# [What needs to be done]
Restate the data exactly, with nothing altered.

# [Data]
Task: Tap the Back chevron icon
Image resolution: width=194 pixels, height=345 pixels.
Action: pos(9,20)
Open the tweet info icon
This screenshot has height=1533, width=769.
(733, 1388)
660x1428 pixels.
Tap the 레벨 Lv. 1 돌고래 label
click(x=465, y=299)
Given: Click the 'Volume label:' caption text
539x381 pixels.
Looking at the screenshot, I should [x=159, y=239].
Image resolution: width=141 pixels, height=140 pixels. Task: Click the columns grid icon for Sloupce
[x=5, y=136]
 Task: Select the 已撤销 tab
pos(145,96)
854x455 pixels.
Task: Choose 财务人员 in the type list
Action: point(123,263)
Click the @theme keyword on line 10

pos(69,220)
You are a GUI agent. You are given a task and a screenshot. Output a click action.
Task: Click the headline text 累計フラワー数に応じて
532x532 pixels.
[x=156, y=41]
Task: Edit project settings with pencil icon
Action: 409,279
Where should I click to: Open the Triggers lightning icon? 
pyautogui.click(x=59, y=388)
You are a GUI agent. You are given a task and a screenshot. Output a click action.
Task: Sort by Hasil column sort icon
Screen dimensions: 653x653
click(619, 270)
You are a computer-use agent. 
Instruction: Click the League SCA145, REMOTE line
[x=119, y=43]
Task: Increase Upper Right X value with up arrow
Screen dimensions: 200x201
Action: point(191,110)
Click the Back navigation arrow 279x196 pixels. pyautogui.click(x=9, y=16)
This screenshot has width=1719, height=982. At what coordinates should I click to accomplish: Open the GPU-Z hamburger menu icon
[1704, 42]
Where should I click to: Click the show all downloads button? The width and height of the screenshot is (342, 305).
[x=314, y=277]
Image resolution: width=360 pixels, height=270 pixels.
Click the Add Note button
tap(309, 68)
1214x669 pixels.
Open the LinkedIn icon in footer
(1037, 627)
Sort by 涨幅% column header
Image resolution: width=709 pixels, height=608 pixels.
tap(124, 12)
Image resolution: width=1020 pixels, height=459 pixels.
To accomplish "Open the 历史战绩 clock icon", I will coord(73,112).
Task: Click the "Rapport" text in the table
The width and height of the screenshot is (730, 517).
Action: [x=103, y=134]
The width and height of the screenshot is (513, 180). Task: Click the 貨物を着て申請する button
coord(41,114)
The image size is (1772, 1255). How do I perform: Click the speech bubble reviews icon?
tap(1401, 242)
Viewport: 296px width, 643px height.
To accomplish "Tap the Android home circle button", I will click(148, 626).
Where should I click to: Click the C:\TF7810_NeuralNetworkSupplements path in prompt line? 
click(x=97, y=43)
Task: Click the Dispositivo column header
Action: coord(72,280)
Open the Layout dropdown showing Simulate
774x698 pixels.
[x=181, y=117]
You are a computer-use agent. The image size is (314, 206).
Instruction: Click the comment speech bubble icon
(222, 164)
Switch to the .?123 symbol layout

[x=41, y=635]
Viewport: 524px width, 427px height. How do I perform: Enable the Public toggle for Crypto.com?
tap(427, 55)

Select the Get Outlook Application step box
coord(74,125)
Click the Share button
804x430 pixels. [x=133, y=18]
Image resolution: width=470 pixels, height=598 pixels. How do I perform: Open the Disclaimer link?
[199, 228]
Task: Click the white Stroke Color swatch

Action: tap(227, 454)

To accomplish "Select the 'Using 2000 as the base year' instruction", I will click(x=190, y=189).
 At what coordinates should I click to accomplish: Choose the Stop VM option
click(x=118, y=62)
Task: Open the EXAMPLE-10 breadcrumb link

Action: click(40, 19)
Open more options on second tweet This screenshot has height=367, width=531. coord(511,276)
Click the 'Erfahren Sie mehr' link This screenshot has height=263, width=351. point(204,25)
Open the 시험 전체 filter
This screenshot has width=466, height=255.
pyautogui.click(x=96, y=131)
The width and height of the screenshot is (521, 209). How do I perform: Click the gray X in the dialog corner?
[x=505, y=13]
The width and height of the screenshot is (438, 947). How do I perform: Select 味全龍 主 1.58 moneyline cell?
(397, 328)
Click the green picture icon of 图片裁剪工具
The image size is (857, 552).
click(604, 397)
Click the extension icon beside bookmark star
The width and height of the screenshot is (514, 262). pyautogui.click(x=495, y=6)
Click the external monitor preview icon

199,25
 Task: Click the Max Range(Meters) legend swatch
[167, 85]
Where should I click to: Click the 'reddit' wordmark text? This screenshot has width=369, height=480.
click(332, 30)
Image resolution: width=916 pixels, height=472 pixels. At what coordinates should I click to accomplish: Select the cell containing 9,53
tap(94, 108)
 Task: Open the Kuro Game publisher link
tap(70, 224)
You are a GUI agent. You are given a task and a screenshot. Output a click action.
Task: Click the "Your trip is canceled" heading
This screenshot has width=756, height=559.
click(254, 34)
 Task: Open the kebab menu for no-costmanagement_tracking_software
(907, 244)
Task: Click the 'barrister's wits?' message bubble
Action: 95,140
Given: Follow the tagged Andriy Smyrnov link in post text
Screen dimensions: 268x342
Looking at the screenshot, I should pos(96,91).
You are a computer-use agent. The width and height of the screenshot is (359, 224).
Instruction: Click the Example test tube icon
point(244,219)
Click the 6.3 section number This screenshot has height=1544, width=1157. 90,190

# [Answer below]
Task: Tap the Back chevron icon
Image resolution: width=194 pixels, height=345 pixels.
Action: pos(9,20)
Open the tweet info icon
This screenshot has height=1533, width=769.
(733, 1388)
660x1428 pixels.
Tap the 레벨 Lv. 1 돌고래 label
click(x=465, y=299)
Given: Click the 'Volume label:' caption text
539x381 pixels.
Looking at the screenshot, I should [x=159, y=239].
Image resolution: width=141 pixels, height=140 pixels. Task: Click the columns grid icon for Sloupce
[x=5, y=136]
 Task: Select the 已撤销 tab
pos(145,96)
854x455 pixels.
Task: Choose 财务人员 in the type list
Action: point(123,263)
Click the @theme keyword on line 10

pos(69,220)
You are a GUI agent. You are given a task and a screenshot. Output a click action.
Task: Click the headline text 累計フラワー数に応じて
532x532 pixels.
[x=156, y=41]
Task: Edit project settings with pencil icon
Action: 409,279
Where should I click to: Open the Triggers lightning icon? 
pyautogui.click(x=59, y=388)
You are a GUI agent. You are given a task and a screenshot. Output a click action.
Task: Sort by Hasil column sort icon
Screen dimensions: 653x653
click(619, 270)
You are a computer-use agent. 
Instruction: Click the League SCA145, REMOTE line
[x=119, y=43]
Task: Increase Upper Right X value with up arrow
Screen dimensions: 200x201
Action: point(191,110)
Click the Back navigation arrow 279x196 pixels. pyautogui.click(x=9, y=16)
This screenshot has width=1719, height=982. At what coordinates should I click to accomplish: Open the GPU-Z hamburger menu icon
[1704, 42]
Where should I click to: Click the show all downloads button? The width and height of the screenshot is (342, 305).
[x=314, y=277]
Image resolution: width=360 pixels, height=270 pixels.
Click the Add Note button
tap(309, 68)
1214x669 pixels.
Open the LinkedIn icon in footer
(1037, 627)
Sort by 涨幅% column header
Image resolution: width=709 pixels, height=608 pixels.
tap(124, 12)
Image resolution: width=1020 pixels, height=459 pixels.
To accomplish "Open the 历史战绩 clock icon", I will coord(73,112).
Task: Click the "Rapport" text in the table
The width and height of the screenshot is (730, 517).
Action: [x=103, y=134]
The width and height of the screenshot is (513, 180). Task: Click the 貨物を着て申請する button
coord(41,114)
The image size is (1772, 1255). How do I perform: Click the speech bubble reviews icon?
tap(1401, 242)
Viewport: 296px width, 643px height.
To accomplish "Tap the Android home circle button", I will click(148, 626).
Where should I click to: Click the C:\TF7810_NeuralNetworkSupplements path in prompt line? 
click(x=97, y=43)
Task: Click the Dispositivo column header
Action: coord(72,280)
Open the Layout dropdown showing Simulate
774x698 pixels.
[x=181, y=117]
You are a computer-use agent. The image size is (314, 206).
Instruction: Click the comment speech bubble icon
(222, 164)
Switch to the .?123 symbol layout

[x=41, y=635]
Viewport: 524px width, 427px height. How do I perform: Enable the Public toggle for Crypto.com?
tap(427, 55)

Select the Get Outlook Application step box
coord(74,125)
Click the Share button
804x430 pixels. [x=133, y=18]
Image resolution: width=470 pixels, height=598 pixels. How do I perform: Open the Disclaimer link?
[199, 228]
Task: Click the white Stroke Color swatch

Action: tap(227, 454)

To accomplish "Select the 'Using 2000 as the base year' instruction", I will click(x=190, y=189).
 At what coordinates should I click to accomplish: Choose the Stop VM option
click(x=118, y=62)
Task: Open the EXAMPLE-10 breadcrumb link

Action: click(40, 19)
Open more options on second tweet This screenshot has height=367, width=531. coord(511,276)
Click the 'Erfahren Sie mehr' link This screenshot has height=263, width=351. point(204,25)
Open the 시험 전체 filter
This screenshot has width=466, height=255.
pyautogui.click(x=96, y=131)
The width and height of the screenshot is (521, 209). How do I perform: Click the gray X in the dialog corner?
[x=505, y=13]
The width and height of the screenshot is (438, 947). How do I perform: Select 味全龍 主 1.58 moneyline cell?
(397, 328)
Click the green picture icon of 图片裁剪工具
The image size is (857, 552).
click(604, 397)
Click the extension icon beside bookmark star
The width and height of the screenshot is (514, 262). pyautogui.click(x=495, y=6)
Click the external monitor preview icon

199,25
 Task: Click the Max Range(Meters) legend swatch
[167, 85]
Where should I click to: Click the 'reddit' wordmark text? This screenshot has width=369, height=480.
click(332, 30)
Image resolution: width=916 pixels, height=472 pixels. At what coordinates should I click to accomplish: Select the cell containing 9,53
tap(94, 108)
 Task: Open the Kuro Game publisher link
tap(70, 224)
You are a GUI agent. You are given a task and a screenshot. Output a click action.
Task: Click the "Your trip is canceled" heading
This screenshot has width=756, height=559.
click(254, 34)
 Task: Open the kebab menu for no-costmanagement_tracking_software
(907, 244)
Task: Click the 'barrister's wits?' message bubble
Action: 95,140
Given: Follow the tagged Andriy Smyrnov link in post text
Screen dimensions: 268x342
Looking at the screenshot, I should pos(96,91).
You are a computer-use agent. The width and height of the screenshot is (359, 224).
Instruction: Click the Example test tube icon
point(244,219)
Click the 6.3 section number This screenshot has height=1544, width=1157. 90,190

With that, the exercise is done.